━━━ INFORMATION PROVIDED
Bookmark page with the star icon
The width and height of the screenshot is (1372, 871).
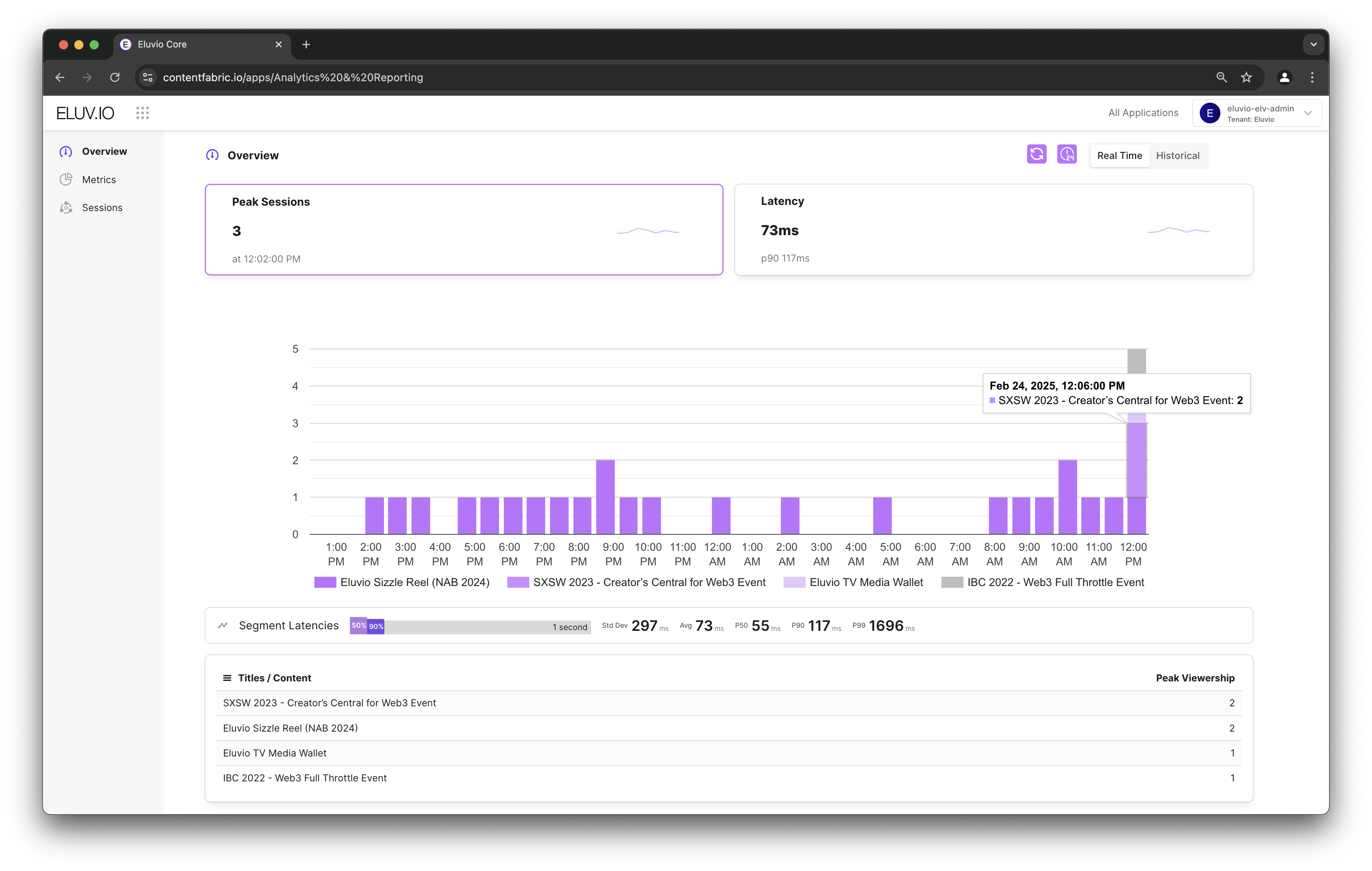(x=1246, y=77)
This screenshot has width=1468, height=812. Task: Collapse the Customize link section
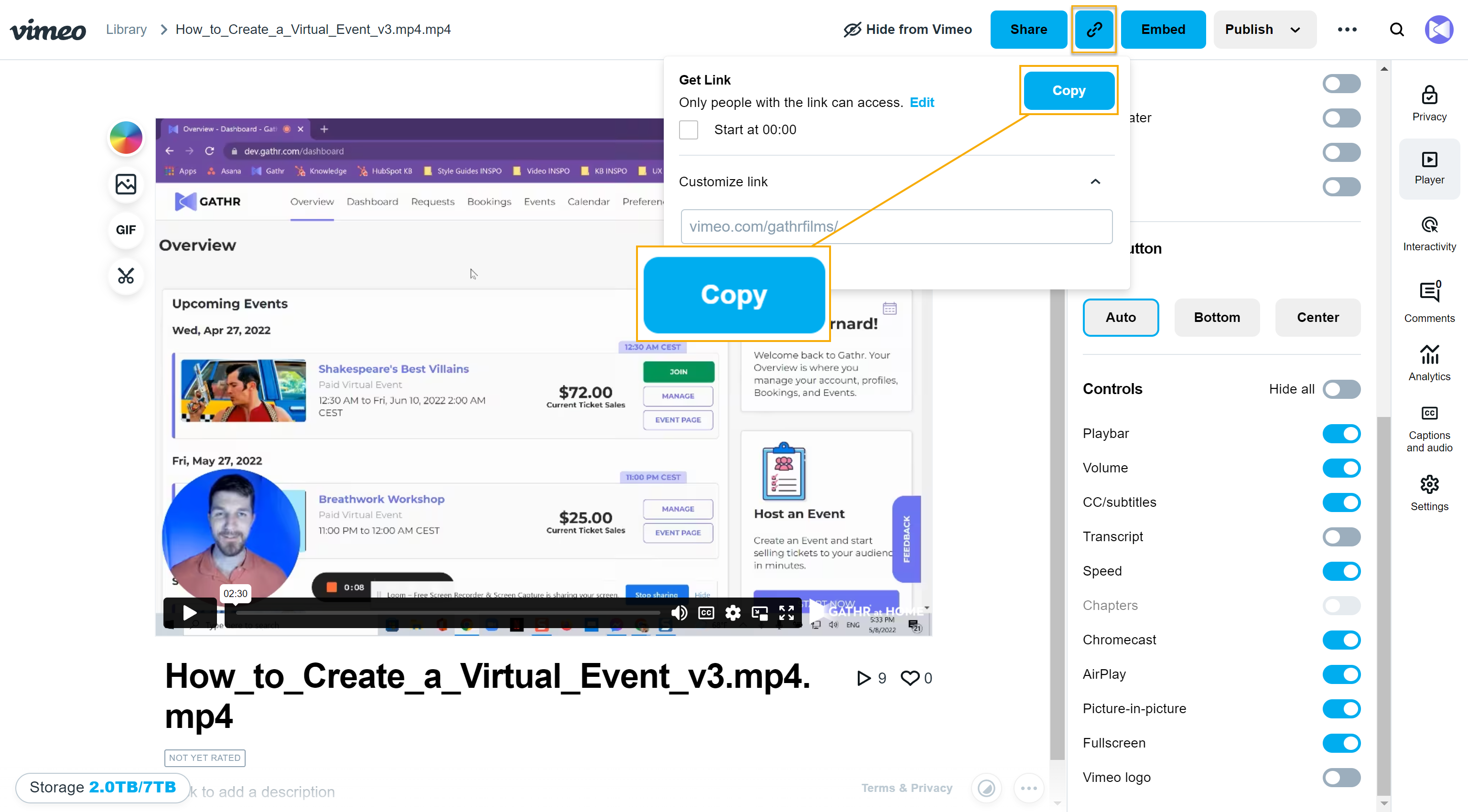1095,182
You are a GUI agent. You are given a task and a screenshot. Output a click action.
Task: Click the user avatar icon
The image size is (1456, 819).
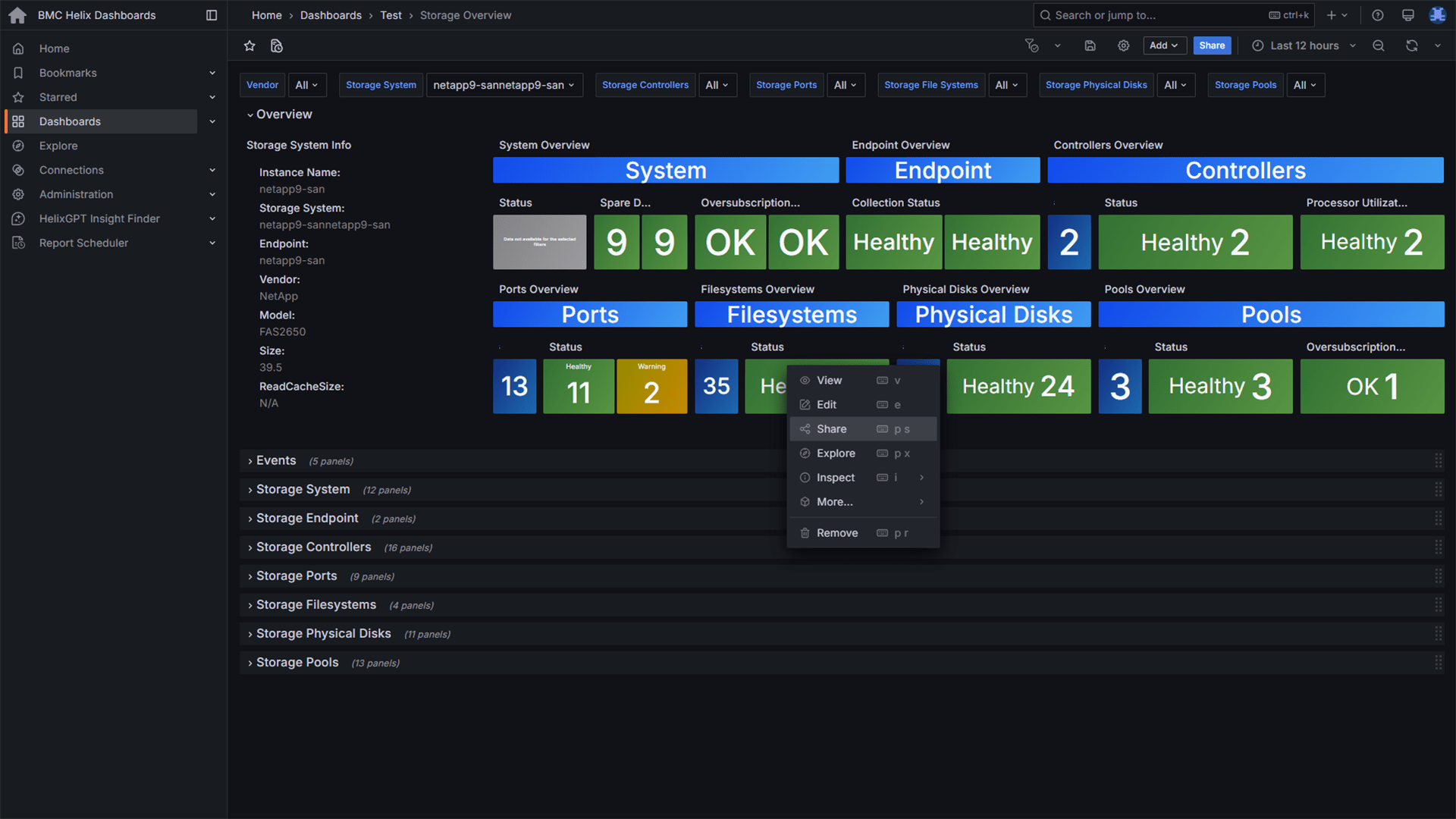click(x=1437, y=15)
━━━━━━
- [ACTIVITY]
The output must match, line for line, the span from the line containing "Task: Click the user avatar icon" through the end of the data, with the pictures removed.

- [SOLUTION TO THIS EXERCISE]
Task: Click the user avatar icon
The image size is (1456, 819).
click(x=1437, y=15)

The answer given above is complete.